Available data:
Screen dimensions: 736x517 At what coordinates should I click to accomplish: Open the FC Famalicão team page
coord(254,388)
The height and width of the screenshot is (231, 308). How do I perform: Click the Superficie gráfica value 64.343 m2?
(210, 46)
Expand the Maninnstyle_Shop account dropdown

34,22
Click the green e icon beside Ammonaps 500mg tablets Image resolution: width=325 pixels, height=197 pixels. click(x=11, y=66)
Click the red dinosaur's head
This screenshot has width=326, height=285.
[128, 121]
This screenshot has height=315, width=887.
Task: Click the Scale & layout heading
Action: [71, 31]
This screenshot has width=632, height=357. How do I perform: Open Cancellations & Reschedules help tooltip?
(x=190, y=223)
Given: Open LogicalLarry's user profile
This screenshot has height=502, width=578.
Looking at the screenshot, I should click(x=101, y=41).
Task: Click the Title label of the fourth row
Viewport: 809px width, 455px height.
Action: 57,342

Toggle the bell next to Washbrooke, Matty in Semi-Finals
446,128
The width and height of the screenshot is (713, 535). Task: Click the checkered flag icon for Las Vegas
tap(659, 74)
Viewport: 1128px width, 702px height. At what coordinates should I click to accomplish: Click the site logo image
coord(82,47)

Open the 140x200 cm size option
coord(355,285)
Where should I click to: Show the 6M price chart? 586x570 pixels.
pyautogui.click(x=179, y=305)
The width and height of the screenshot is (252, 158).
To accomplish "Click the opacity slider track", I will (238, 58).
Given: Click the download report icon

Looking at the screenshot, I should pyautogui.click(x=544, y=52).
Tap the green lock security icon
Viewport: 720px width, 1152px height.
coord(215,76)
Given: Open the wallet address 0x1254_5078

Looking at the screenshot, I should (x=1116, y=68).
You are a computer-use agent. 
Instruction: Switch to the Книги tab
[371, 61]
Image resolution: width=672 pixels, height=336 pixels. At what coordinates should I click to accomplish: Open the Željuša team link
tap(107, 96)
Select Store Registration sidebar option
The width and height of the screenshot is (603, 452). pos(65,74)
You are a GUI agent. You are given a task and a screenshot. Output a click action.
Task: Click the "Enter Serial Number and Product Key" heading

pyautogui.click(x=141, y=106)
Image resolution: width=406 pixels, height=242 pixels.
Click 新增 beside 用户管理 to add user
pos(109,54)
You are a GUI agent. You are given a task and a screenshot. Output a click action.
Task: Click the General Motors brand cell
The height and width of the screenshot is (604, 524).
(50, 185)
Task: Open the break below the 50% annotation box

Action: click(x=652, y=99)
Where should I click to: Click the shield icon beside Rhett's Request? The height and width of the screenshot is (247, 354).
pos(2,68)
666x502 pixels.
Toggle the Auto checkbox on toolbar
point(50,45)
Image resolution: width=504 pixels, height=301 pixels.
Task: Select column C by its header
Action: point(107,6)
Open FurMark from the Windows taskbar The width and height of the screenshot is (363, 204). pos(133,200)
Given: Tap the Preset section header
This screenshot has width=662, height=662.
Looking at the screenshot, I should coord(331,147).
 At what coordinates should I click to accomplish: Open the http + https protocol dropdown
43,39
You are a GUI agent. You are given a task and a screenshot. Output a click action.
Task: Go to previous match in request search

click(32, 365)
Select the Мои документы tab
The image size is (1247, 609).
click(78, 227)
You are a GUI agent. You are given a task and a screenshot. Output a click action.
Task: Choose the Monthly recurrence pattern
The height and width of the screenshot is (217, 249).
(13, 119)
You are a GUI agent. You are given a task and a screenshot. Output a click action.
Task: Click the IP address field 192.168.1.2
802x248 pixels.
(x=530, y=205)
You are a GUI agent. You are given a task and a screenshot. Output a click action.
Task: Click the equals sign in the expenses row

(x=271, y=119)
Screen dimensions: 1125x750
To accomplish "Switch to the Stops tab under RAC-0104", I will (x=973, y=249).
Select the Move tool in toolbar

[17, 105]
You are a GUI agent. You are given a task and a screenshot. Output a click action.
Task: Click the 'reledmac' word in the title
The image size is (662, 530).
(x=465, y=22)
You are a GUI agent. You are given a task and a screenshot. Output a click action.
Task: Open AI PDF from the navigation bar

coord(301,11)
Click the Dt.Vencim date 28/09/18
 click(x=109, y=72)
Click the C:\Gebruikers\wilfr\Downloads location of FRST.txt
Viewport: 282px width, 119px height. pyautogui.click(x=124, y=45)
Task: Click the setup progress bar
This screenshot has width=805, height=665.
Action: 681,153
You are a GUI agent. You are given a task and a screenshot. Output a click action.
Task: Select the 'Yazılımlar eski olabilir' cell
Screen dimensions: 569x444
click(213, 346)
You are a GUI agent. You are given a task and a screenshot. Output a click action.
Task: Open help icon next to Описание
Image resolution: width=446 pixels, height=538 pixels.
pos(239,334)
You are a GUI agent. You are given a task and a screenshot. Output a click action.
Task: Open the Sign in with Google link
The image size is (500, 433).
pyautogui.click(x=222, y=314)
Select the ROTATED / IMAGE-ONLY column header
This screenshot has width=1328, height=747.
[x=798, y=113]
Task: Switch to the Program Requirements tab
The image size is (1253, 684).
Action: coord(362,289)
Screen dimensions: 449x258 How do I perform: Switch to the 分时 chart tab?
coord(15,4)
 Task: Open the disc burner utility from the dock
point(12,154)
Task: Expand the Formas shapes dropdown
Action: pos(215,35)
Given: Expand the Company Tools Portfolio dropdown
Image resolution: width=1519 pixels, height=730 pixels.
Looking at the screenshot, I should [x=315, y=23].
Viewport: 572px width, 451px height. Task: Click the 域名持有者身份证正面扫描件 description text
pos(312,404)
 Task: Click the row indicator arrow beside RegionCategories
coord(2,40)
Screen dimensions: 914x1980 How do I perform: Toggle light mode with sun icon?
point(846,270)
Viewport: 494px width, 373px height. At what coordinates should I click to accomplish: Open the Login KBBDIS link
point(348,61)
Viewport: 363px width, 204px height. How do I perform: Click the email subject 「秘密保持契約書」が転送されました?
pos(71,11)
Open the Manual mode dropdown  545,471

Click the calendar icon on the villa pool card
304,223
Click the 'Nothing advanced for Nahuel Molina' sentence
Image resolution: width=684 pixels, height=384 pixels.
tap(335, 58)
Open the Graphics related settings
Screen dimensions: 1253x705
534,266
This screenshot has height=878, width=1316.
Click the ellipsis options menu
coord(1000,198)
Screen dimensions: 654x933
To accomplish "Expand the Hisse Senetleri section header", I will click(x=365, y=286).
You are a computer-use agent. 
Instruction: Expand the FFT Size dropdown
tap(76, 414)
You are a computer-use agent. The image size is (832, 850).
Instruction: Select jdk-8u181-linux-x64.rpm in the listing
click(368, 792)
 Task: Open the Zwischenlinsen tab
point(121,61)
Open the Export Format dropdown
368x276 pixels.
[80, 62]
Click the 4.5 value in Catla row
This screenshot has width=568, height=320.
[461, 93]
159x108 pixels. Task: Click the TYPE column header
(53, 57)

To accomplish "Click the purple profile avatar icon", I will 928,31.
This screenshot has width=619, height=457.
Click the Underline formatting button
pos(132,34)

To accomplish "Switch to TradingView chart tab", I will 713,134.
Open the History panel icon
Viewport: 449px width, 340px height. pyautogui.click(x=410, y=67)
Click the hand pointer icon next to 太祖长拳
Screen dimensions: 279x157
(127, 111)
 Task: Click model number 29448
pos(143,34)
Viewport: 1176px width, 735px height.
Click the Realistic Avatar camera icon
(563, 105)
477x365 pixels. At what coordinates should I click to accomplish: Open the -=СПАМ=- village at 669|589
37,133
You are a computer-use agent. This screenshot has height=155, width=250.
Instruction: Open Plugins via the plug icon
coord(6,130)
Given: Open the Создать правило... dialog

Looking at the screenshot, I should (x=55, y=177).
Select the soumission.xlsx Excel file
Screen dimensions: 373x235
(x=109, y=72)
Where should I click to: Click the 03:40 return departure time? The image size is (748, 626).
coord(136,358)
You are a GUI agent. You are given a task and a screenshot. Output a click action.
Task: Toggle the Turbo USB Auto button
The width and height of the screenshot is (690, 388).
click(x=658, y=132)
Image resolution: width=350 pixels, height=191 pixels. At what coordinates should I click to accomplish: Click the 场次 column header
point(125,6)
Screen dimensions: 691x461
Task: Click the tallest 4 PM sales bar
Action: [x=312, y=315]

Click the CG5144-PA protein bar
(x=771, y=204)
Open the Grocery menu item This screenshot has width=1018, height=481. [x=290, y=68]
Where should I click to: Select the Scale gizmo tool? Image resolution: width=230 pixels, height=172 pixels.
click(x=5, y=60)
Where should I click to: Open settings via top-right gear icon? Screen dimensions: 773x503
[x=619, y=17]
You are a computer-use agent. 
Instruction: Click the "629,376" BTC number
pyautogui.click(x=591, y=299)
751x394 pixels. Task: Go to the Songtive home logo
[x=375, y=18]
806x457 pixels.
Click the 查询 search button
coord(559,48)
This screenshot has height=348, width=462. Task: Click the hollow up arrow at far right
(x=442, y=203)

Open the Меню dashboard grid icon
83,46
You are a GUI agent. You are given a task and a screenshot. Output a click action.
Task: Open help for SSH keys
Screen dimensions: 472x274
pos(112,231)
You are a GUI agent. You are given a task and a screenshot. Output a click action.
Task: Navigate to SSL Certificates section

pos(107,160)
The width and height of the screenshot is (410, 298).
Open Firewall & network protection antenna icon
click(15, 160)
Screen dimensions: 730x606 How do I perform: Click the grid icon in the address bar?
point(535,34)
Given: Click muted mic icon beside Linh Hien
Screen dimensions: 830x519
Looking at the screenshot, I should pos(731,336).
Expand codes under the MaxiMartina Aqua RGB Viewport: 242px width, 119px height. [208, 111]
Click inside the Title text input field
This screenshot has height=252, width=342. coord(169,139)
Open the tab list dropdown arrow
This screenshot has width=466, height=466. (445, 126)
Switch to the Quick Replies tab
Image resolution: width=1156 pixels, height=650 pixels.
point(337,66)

Directions for this task: Find the word "will" in the entries, then copy out every line that has it.

Answer below:
To accomplish "Click the opacity slider track", I will (238, 58).
To accomplish "Switch to the Stops tab under RAC-0104", I will (x=973, y=249).
To accomplish "Expand the Hisse Senetleri section header", I will click(x=365, y=286).
To accomplish "Click the purple profile avatar icon", I will 928,31.
To accomplish "Switch to TradingView chart tab", I will 713,134.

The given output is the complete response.